Using sed/awk to remove string from subsections

Question

I have a file that looks like this:

bar
barfo
barfoo
barfooo
barfoooo

sample
sampleText1
sampleText2
sampleText3

prefix
prefixFooBar
prefixBarFoo

What I want sed (or awk) to do is to remove the string which introduces a section, from all of its contents, so that I end up with:

bar
fo
foo
fooo
foooo

sample
Text1
Text2
Text3

prefix
FooBar
BarFoo

I tried using

sed -e -i '/([[:alpha:]]+)/,/^$/ s/\1//g' file

But that fails with "Invalid Backreference".

score 5 · Answer 1 · answered Oct 27 '18 at 20:32

5

$ awk '{$0=substr($0,idx)} !idx{idx=length($0)+1} !NF{idx=0} 1' file
bar
fo
foo
fooo
foooo

sample
Text1
Text2
Text3

prefix
FooBar
BarFoo

answered Oct 27 '18 at 20:32

Ed Morton

188,023
17
78
185

To be fair: Just like karakfa makes assumptions, you also do.
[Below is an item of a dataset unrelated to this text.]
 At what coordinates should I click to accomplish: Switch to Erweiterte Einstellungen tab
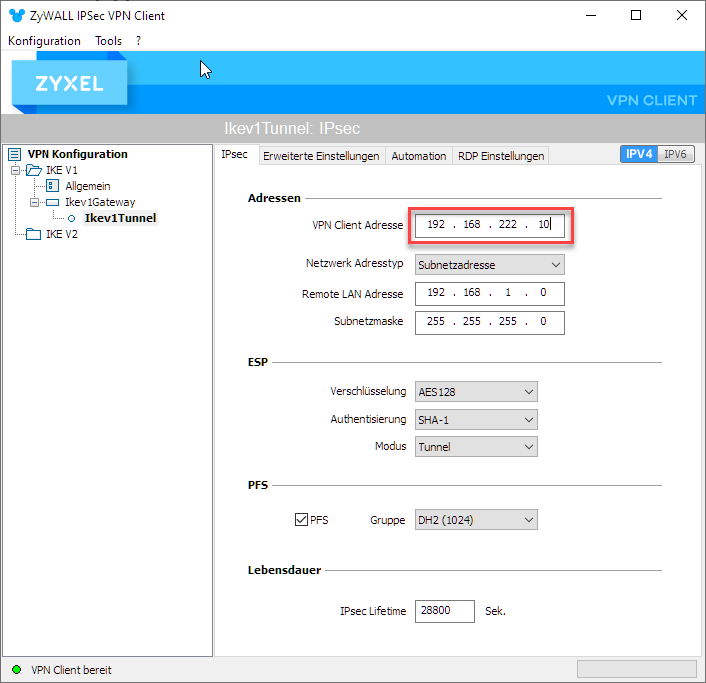click(321, 156)
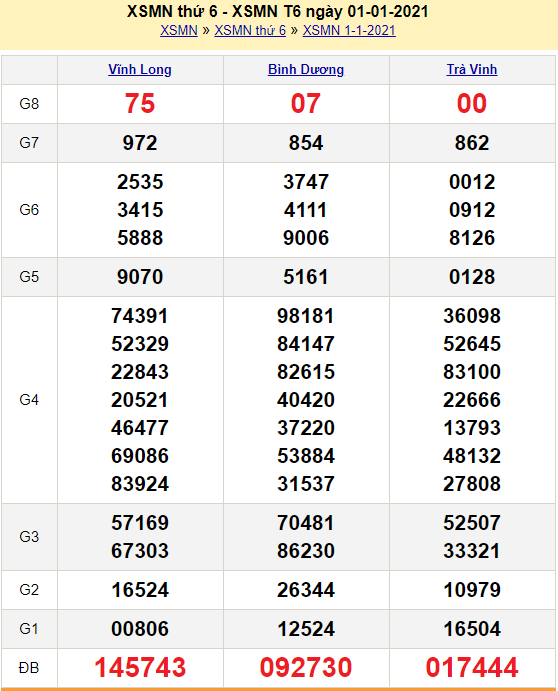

This solution works only if all the paragraph strings start with the subject word (which is consistent with the example, but not with the question text - and so is karakfa's answer). If that's not the case, your awk will not remove *all* the words, not even once, it will remove something else instead. This is handled better by karakfa. – steffen Oct 28 '18 at 11:22
There are reasonable assumptions and then there are unreasonable assumptions. When sample input always includes a generic string like "sample" in a specific position it's reasonable to assume a string "sample" does always appear in that position. It's also reasonable to assume that the poster wants it treated as a string rather than a regular expression and so if "sample" contains RE metachars they should be treated literally unless otherwise stated. It's NOT reasonable to assume that "sample" will always literally be the word "sample" or even that it will always contain non-RE meta-characters – Ed Morton Oct 28 '18 at 12:02
I agree that it should be treated as string, but I disagree on the position and on the number of matches. Why? Because of two indications: (1) The question text itself states it clearly and (2) His `sed` expression contains a `g`. In the past you've been eagerly encouraging users to add hints about possible drawbacks. (In fact that's the reason for the second sentence in my `sed` solution.) So I guess you should add a note about that here. – steffen Oct 28 '18 at 12:13
His sed expression is simply wrong. Please clarify "The question text itself states it clearly" - states what and where? – Ed Morton Oct 28 '18 at 12:35
(1) "remove the string from all of the section's contents". (2) The sed is simply wrong, yes, but i find it quite clever: Apparently he was trying to apply `s/\1//g` for each line of a section. A section starts with `[[:alpha:]]+` and ends with `^$`. Finally he was adding parens in order to be able to reference the section start in the `s` command. Just a few problems: First, the group isn't available in the `s` command any more, second, unlike in vim e. g. he can't `/.../+1,/.../` and third, he had to handle the last line. But you can get some information out of that attempt. – steffen Oct 28 '18 at 12:52
IMHO it's extremely clear that he's simply talking about removing the header string from the start of each line of the section as evidenced by the sample input he provided. The sed script is just him trying to some up with something that'll do what he wants - all we can determine from it is that it doesn't do what he wants. – Ed Morton Oct 28 '18 at 12:54
1

OK, I agree, you should not mention it. – steffen Oct 28 '18 at 12:57

score 3 · Answer 2 · answered Oct 27 '18 at 20:38

3

another awk

$ awk '{sub(pre,"")}1; !NF{pre=""} !pre{pre=$1}' file

bar
fo
foo
fooo
foooo

sample
Text1
Text2
Text3

prefix
FooBar
BarFoo

answered Oct 27 '18 at 20:38

karakfa

66,216
7
41
56

1

That will fail if the first string in a block contains RE metachars or is numerically equal to zero. – Ed Morton Oct 27 '18 at 20:39
This will also not work if the first string contains whitespace. – steffen Oct 28 '18 at 11:24

ikegami · Accepted Answer · 2018-10-28T02:12:21.443

perl -ple'
   if (!length($_)) { $re = "" }
   elsif (!length($re)) { $re = $_ }
   else { s/^\Q$re// }
'

Notes:

Use s/\Q$re//g to remove anywhere in the line instead of just removing the prefix.
This works even with the header line includes special characters such as \, . and *.
This works even if there are multiple blank lines in a row.
See Specifying file to process to Perl one-liner for complete usage.
The line breaks in the code are optional (i.e. can be removed).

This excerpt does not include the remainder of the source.